Materials engineering continues to develop new plastics and ceramics, many of which may be appropriate for use in radio frequency (RF) devices. Low loss dielectric materials are measured to ascertain their qualities and potential applications. A number of techniques and apparatus exist to assist in the measurements. One such system utilizes the cavity resonance technique to measure the dielectric constants and loss tangents of materials. The materials measured may include plastic and ceramic materials used in RF devices. For example, antennas may require that low loss dielectric materials be used in the construction of antenna feed and radome systems.

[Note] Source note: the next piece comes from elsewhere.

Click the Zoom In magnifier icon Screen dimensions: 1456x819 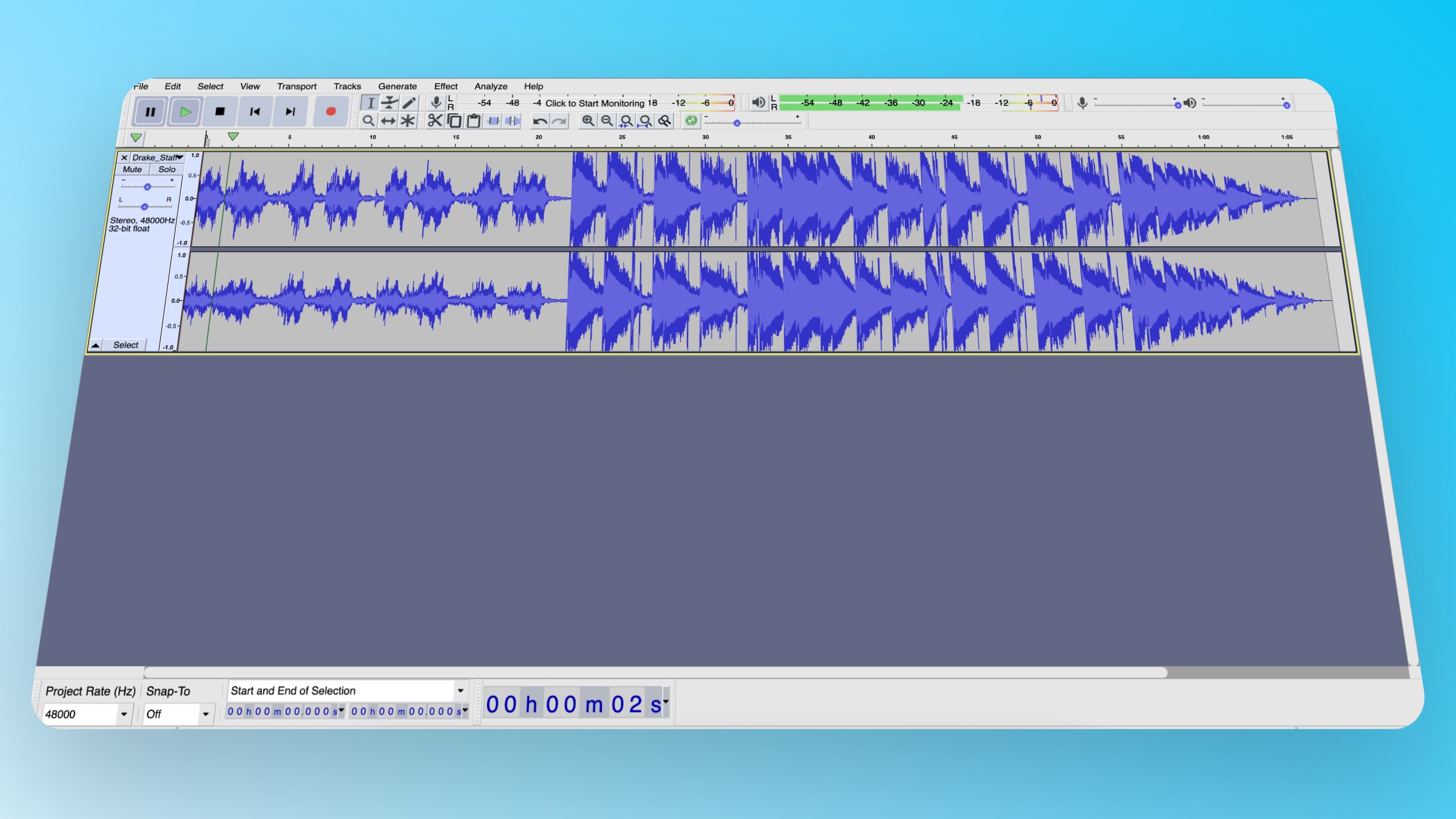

The cavity resonance technique employs a resonant cavity in which the sample to be measured is placed. The resonant cavity is designed in the standard TE (transverse electric) or TM (transverse magnetic) mode of propagation of the electro-magnetic fields, for example. The technique is based on an accurate model of the resonant frequency and volumetric absorption characteristics of the cavity. The sample completely fills a slice through the waveguide cross section (e.g., rectangular or cylindrical) so that it can be accurately modeled as a short length of filled waveguide transmission line. With such an accurate model, the values of the dielectric constant and loss tangent can then be varied within the model to provide correspondence with the cavity measurements. The final values required to produce a match are the measured values. Changes in the center frequency and width of the resonance transmission based on the insertion of the sample provide information that may be used to calculate the dielectric constant. Changes in the Q-factor (ratio of energy stored to energy dissipated) are used to estimate the dielectric loss. See Vankatesh, M. S. and Raghavan, G. S. V. 2005. “An overview of dielectric properties measuring techniques.” Canadian Biosystems Engineering/Le génie des biosystèmes au Canada 47:7.15-7.30, 7.18-7.19.

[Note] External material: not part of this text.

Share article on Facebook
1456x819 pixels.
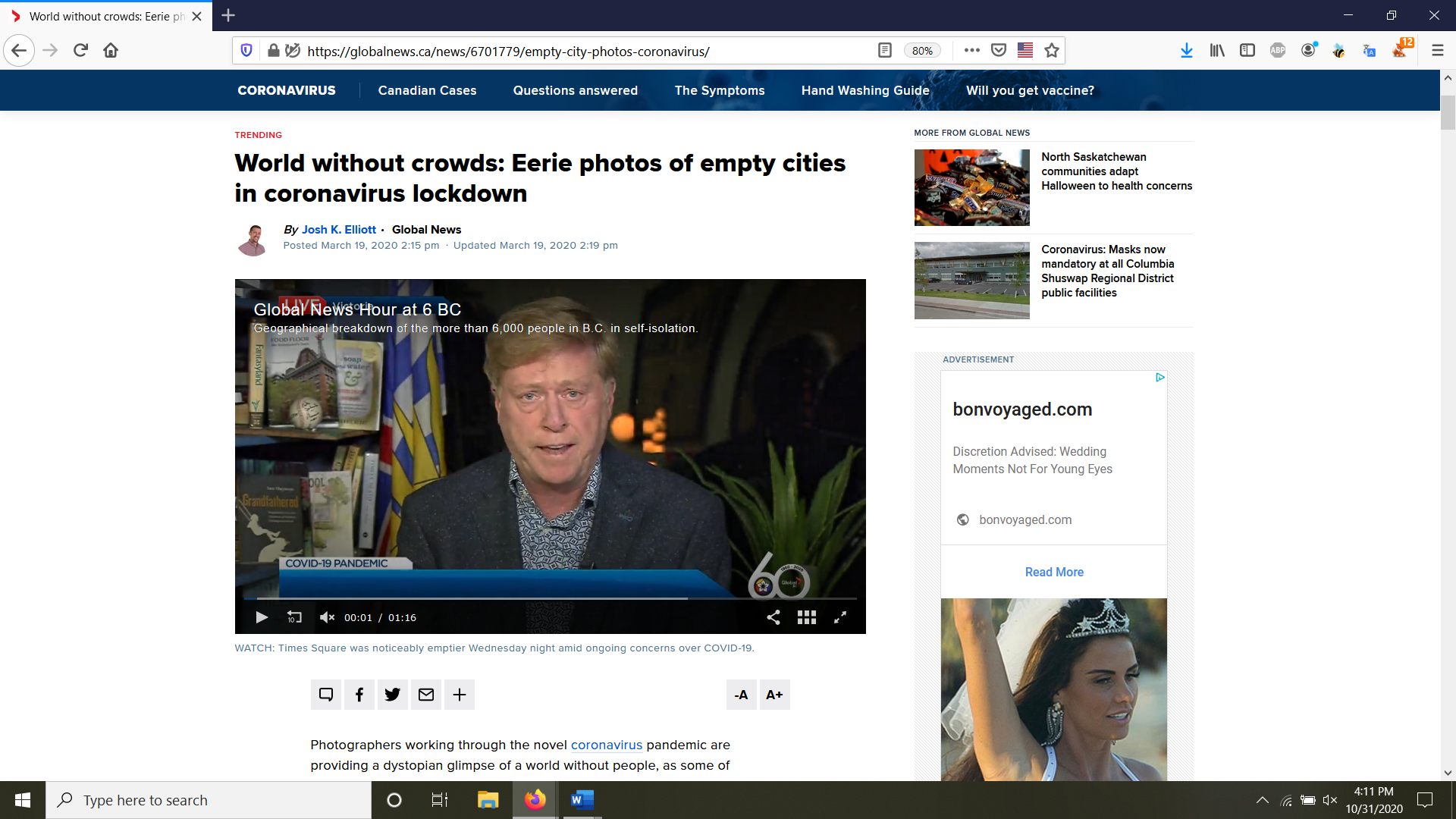point(359,695)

For general information concerning waveguides and cavity resonators, see generally D. Jeffries, “Waveguides and Cavity Resonators,” Jan. 14, 2005. The precise calculations employed in analyzing the measurements and estimating the dielectric constant and loss tangents of materials, for example, are known to one of ordinary skill in the art. For an example of estimating the quality factor (Q) and resonant frequency (f0) of a microwave cavity based on observations of a resonance curve on an equally spaced frequency grid, see Coakley et al., “Estimation of Q-Factors and Resonant Frequencies,” IEEE Trans. of Microwave Theory and Techniques, Vol. 51, No. 3, pp. 862-868, March 2003.

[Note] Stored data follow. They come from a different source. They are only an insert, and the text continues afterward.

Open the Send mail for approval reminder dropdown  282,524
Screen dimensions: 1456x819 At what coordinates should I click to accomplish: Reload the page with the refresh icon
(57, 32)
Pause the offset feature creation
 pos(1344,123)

An example conventional TE0,n waveguide cavity measurement system 10 is shown in FIG. 1. The system 10 generally includes a metal cylinder (that is, sidewalls) 12 with a moveable endplate 14 on the bottom (for fine tuning of a cylindrical cavity 22 and insertion of a dielectric sample 16), a fixed endplate 18 on the top and coupling apertures (that is, coupling holes or coupling receptacles) 20, also on the top and passing through the fixed endplate 18. The coupling holes 20 permit a signal to pass through the cavity 22 where the dielectric sample 16 sits. The dielectric sample 16 is in the shape of a cylindrical disc. For this example, assume the cavity 22 is designed to resonate in the low-loss TE0,n modes. In the conventional system 10 of FIG. 1, additional components are also shown, including: a surrounding layer of water 24 and temperature sensing probe 26 for thermally isolating the cavity 22 and measuring the temperature of the water 24 (the water jacket 24 may be connected to a water bath that controls its temperature); a detachable tuner assembly 28, tuner position sensing micrometer 30 and motor-driven micrometer 32 for finely-tuned moving of the moveable endplate 14; and a helical waveguide 34 that lines the interior wall of the cavity 22 (as further explained below). See J. Baker-Jarvis, R. G. Geyer, J. H. Grosvenor, Jr., et al., “Dielectric Characterization of Low-loss Materials—A Comparison of Techniques”, IEEE Trans. on Dielectrics and Electrical Insulation, Vol. 5 No. 4, pp. 571-577, August 1998.
Specific cavity modes can be observed. However, generally the cavity is overmoded and other, undesirable cavity modes are free to resonate unless otherwise suppressed. The unwanted cavity modes can interfere with the otherwise accurate measuring process.
One conventional method for suppressing the unwanted modes is to use fine conducting wire to form a helically-wound wall over the interior length of the cylindrical cavity. See, e.g. Baker-Jarvis et al.; Janezic et al., “Relative Permittivity and Loss Tangent Measurement using NIST 60 mm Cylindrical Cavity,” National Institute of Standards and Technology (NIST) Special Publication 260-159, August 2005, p. 4. The helical waveguide 34 (see FIG. 1) allows only azimuthal wall currents and permits only the desired TE0,n waveguide modes to propagate, thereby attenuating unwanted modes.